La Cour lors du délibéré était composée de :
Monsieur Yves BENHAMOU, Président de Chambre
Madame Carole MENDOZA, Conseillère,
Madame Laurence DEPARIS, Conseillère
En application de l’article 8 de l’ordonnance n°2020-304 du 25 mars 2020, les parties ont été régulièrement avisées du déroulement de la procédure sans audience. A défaut d’opposition dans le délai de quinze jours, les parties ayant déposé leurs dossiers de plaidoirie, l’affaire a été mise en délibéré.
ARRÊT
Contradictoire,
Prononcé par mise à disposition au greffe le 18 Juin 2020,
Signé par Monsieur Yves BENHAMOU, Président de Chambre et Mme Natacha BARBE, greffier auquel la minute de la décision a été remise par le magistrat signataire.
***
EXPOSÉ DU LITIGE
Se plaignant de prélèvement indus effectués sur son compte par la CAISSE D’EPARGNE PROVENCE ALPES CORSE, Madame Y X a fait citer cette dernière (la CEPAC), par acte d’huissier du 24 octobre 2014, aux fins de la voir condamner à lui verser la somme de 2748,42 euros avec intérêts de droit à compter d’avril 2014, 1500 euros de dommages et intérêts pour prélèvements abusifs et 1000 euros sur le fondement de l’article 700 du code de procédure civile, en plus des dépens.

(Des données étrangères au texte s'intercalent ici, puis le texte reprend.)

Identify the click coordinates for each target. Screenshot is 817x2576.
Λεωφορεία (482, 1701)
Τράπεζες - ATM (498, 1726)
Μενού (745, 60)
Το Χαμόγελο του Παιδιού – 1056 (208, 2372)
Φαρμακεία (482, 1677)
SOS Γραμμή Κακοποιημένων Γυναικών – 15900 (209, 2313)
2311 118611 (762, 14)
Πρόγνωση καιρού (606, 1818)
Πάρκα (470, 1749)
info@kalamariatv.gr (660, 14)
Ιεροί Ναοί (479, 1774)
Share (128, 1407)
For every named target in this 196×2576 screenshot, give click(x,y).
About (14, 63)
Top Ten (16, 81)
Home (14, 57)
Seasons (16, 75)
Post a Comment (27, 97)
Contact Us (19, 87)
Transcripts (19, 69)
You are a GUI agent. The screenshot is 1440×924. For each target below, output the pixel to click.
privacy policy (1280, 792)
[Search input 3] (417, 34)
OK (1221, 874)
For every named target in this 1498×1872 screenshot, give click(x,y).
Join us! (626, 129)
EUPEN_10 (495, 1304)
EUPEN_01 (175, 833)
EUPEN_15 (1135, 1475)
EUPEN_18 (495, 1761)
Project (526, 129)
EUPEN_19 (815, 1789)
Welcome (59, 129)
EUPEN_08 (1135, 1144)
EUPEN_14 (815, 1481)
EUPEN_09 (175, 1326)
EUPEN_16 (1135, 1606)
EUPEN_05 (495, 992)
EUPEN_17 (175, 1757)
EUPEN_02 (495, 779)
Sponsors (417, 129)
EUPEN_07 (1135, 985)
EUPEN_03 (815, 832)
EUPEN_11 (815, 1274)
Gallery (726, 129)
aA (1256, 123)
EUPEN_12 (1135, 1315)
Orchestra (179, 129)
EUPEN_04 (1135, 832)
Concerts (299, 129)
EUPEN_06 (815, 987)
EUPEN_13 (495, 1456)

Par acte d’huissier du 31 mai 2016, Madame X a fait assigner la société NATIXIS FINANCEMENT aux fins de la voir condamner à lui verser la somme de 2748,42 euros, avec intérêts de droit à compter d’avril 2014, 1500 euros de dommages et intérêts pour prélèvements abusifs et 1000 euros sur le fondement de l’article 700 du code de procédure civile, en plus des dépens.
Les deux affaires ont fait l’objet d’une jonction.
Devant le tribunal d’instance, Madame X a formé les mêmes demandes financières, en y ajoutant des dommages et intérêts pour préjudice moral et financier et en sollicitant la condamnation solidaire de la société CEPAC et de la société NATIXIS FINANCEMENT.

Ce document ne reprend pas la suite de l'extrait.